=== Listed records ===

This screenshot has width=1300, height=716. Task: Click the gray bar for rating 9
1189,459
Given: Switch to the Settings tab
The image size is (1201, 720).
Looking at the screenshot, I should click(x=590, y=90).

===
=== Listed records ===

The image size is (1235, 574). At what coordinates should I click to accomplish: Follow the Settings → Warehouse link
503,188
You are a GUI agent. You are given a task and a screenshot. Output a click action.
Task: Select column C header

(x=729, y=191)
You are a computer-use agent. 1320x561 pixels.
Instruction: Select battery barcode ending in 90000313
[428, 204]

===

## Your objective
For the word "agent", return every line of the records that holds it.

## Task response
You are a GUI agent. You are given a task and a screenshot. Output a click action.
You are a computer-use agent. 1320x561 pixels.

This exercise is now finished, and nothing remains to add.